Like many cities across the country, much of Indianapolis is built on top of combined wastewater and storm sewers. Under heavy rain, the system is often overloaded, dumping about 7.8 billion gallons of sewage per year into local rivers and streams. Situated between two treatment plants, the DRTC, coupled with four other planned tunnels, will be able to store 250 million gallons. Together, they will help reduce annual discharge to less than 414 million gallons of sewage, a capture rate of about 95%. For designers and contractors, the work also sets the stage for more than a decade of heavy construction throughout Indianapolis.

The DRTC is the biggest wastewater project ever let in the city, according to John Morgan, manager of special projects for Citizens Water, a unit of CEG. Standing on the 15-acre launch site near the Southport Advanced Wastewater Treatment Plant, on the city's south side, he explains that this tunnel is the easy part.

"This is the biggest site we'll ever have for a tunnel," Morgan explains. "Our retrieval shaft is less than one-quarter the size of this, and that will be our next launch shaft. As we get more metropolitan, and as we go more upstream in the system, it just keeps getting tighter."

Work around the Southport launch shaft is busy but organized. Dump trucks are continuously driving into the site empty and leaving full of rock, muck and other material, which a conveyor heaps onto a massive pile next to the 251-ft-deep launch shaft. The trucks proved a bigger nuisance than the tunneling, whose early work required explosive emulsions. (Project engineers prefer to describe the work as "drill and shoot," a softer-sounding expression.) "We were getting complaints about the tailgates slapping, which we took care of over time," says Morgan. "But never did we get a complaint about the blasts."

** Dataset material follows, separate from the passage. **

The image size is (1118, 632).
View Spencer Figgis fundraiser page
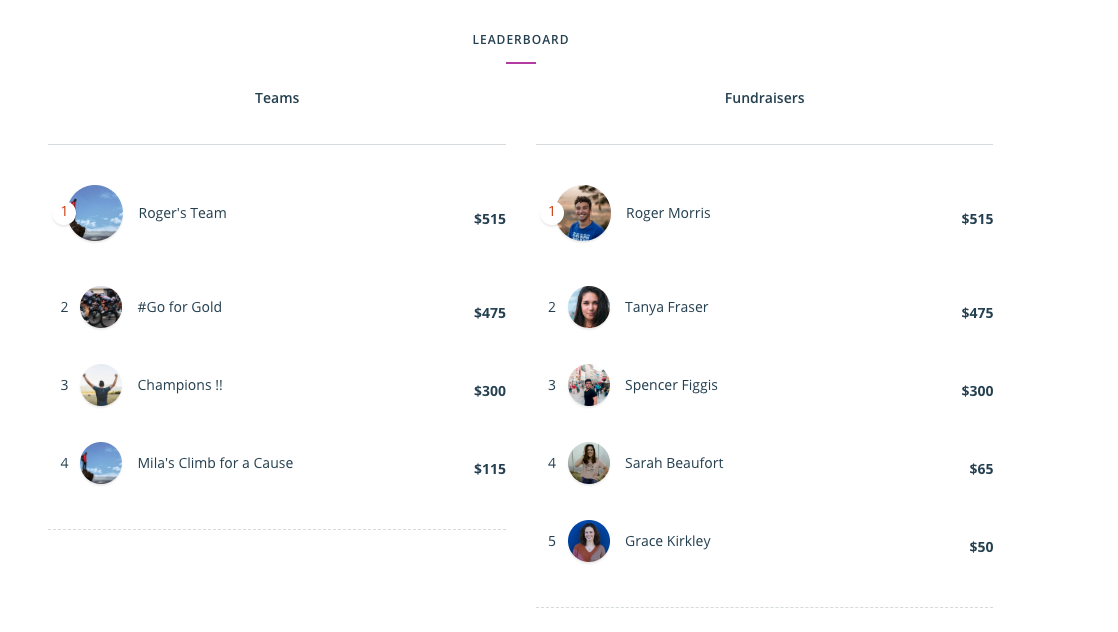tap(671, 385)
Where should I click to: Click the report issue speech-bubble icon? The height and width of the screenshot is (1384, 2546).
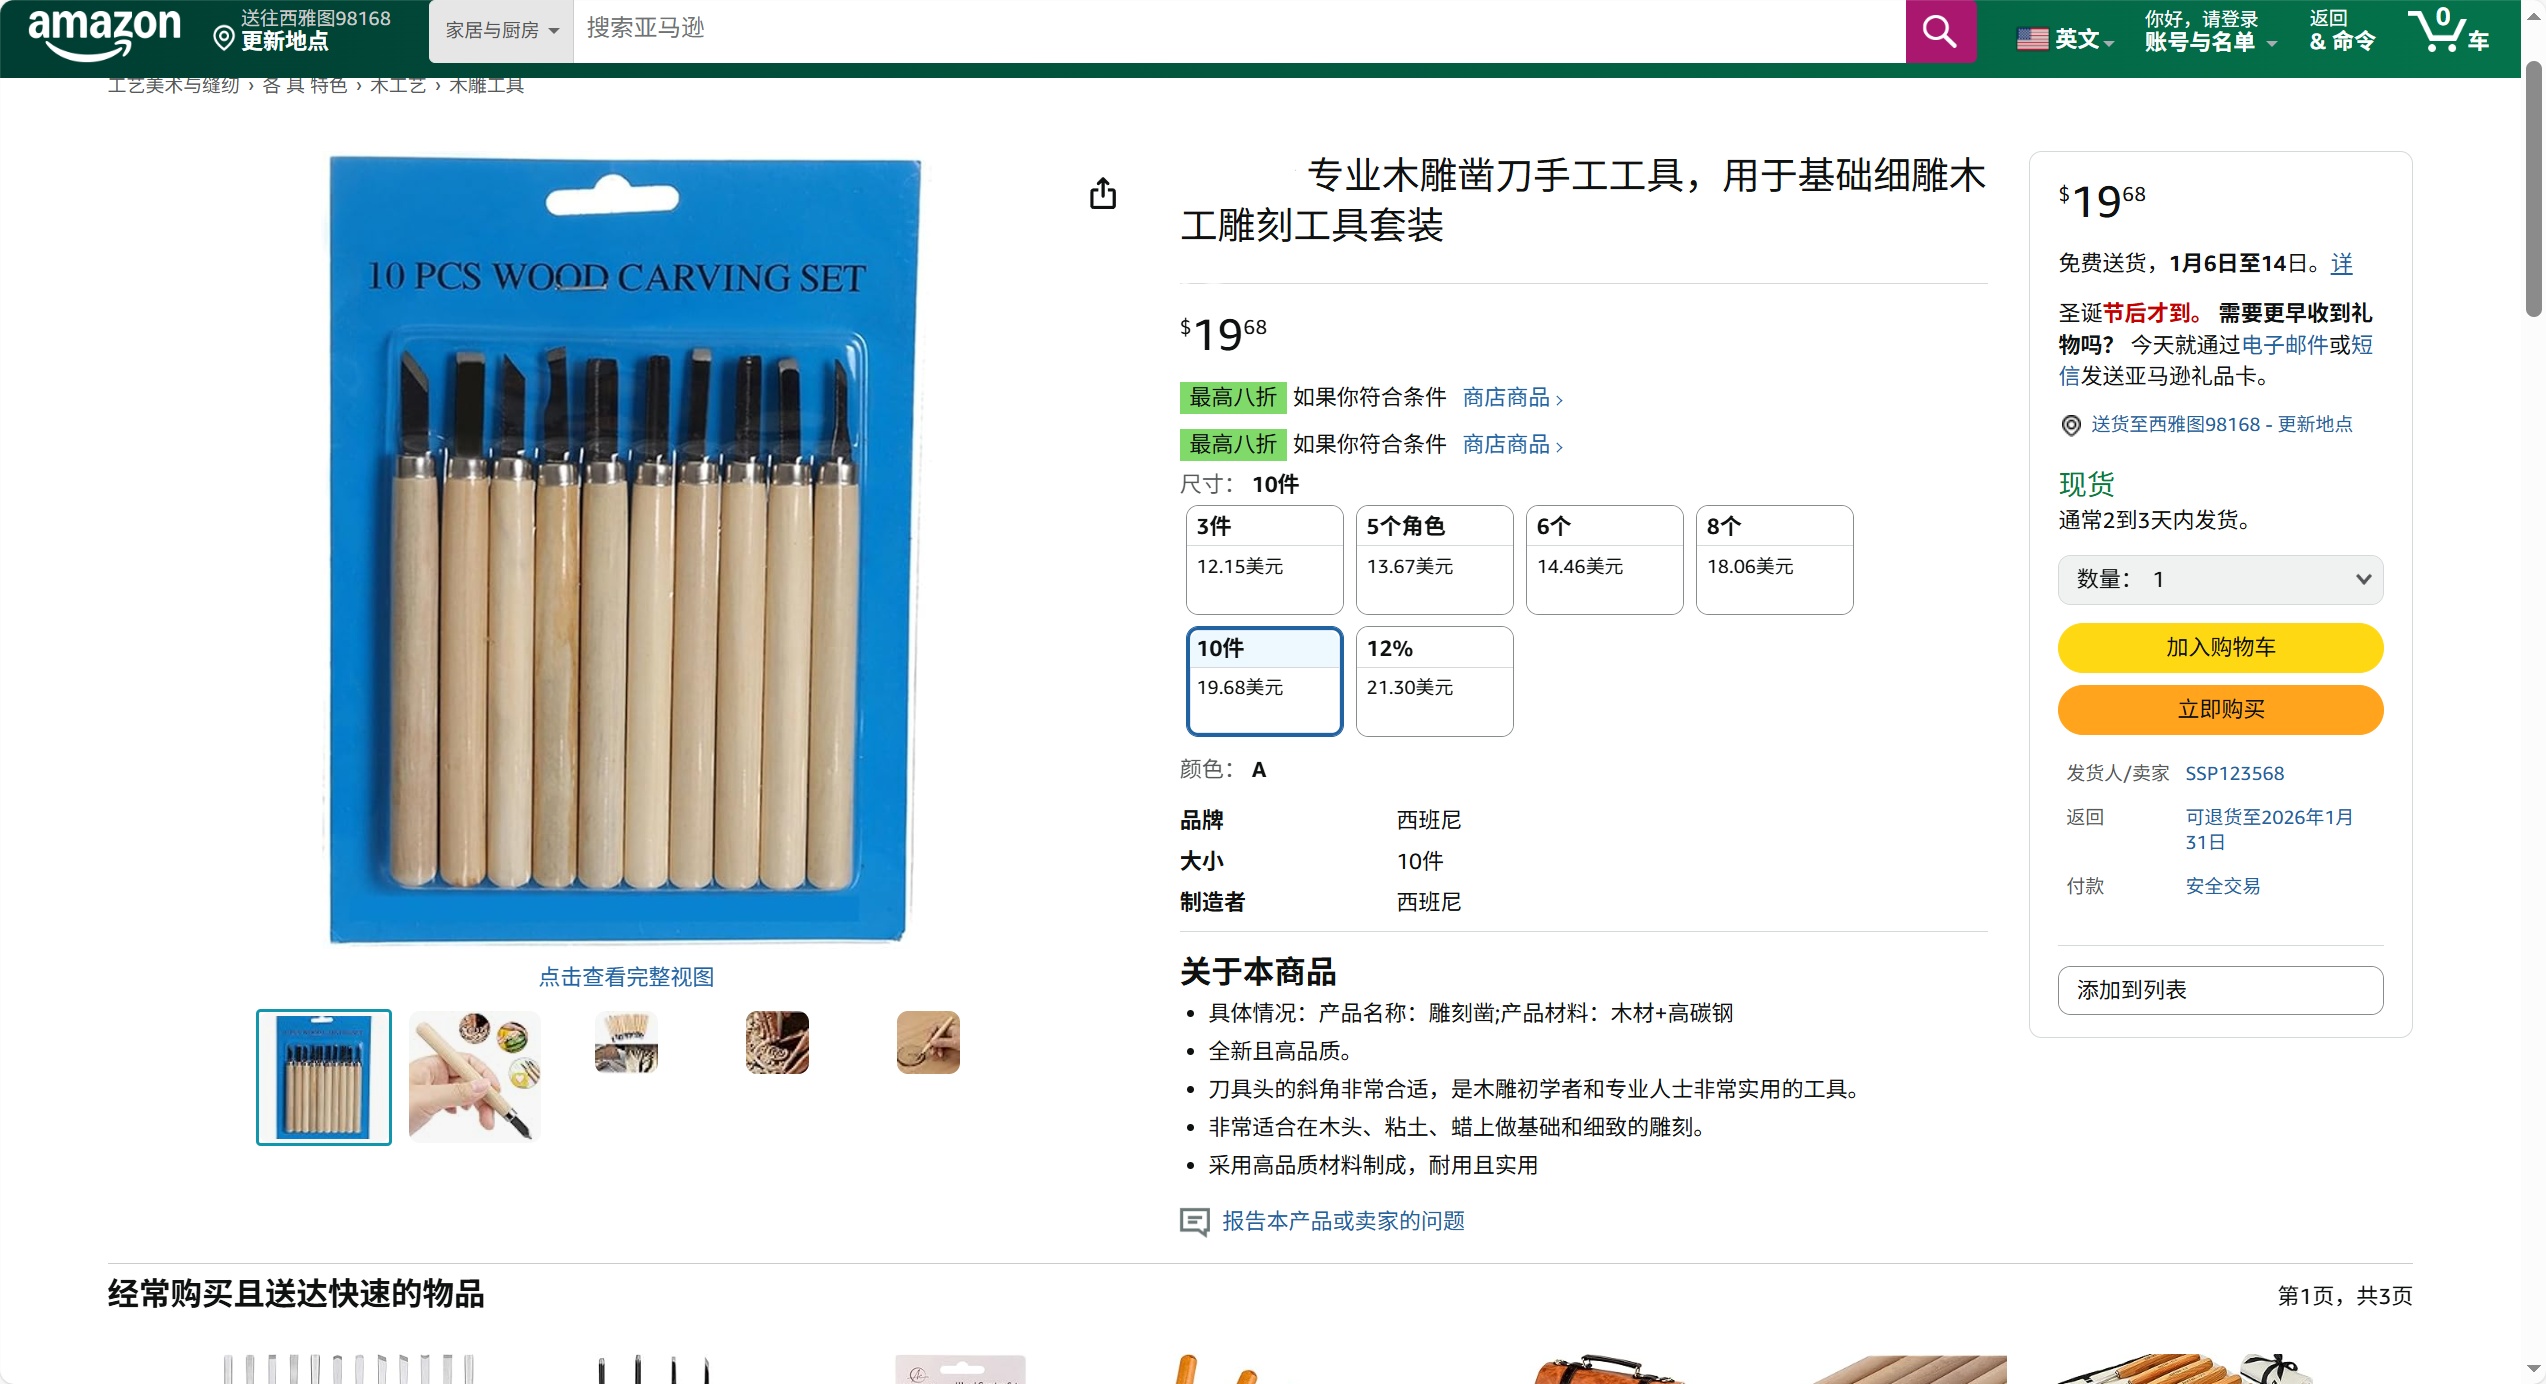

S-K clinched the job from a highly competitive pool of nine bidders and began work in December 2011. "Like every tunnel job, the first thing we do is set up our utilities," says Lipofsky, adding, "it was a grass field when we got here." The owner gave the contractor the option of hooking up the TBM's 13.2-kV electrical lifeline to the nearby treatment plant. For an extra $1 million, it also had the option of running a line from a nearby substation. Fortunately for both parties, the plant's own power was sufficient.

While S-K was preparing the site, crews at J.F. Shea's yard in Mount Pleasant, Pa., were busy rebuilding the TBM, which came off duty from the Second Avenue Subway in November 2011. The cutterhead was built new at Robbins' facility in Akron, Ohio. The machine, originally built in 1976, was upgraded with variable-frequency drive motors, a back-loading cutterhead with 19-in. discs and other modern equipment.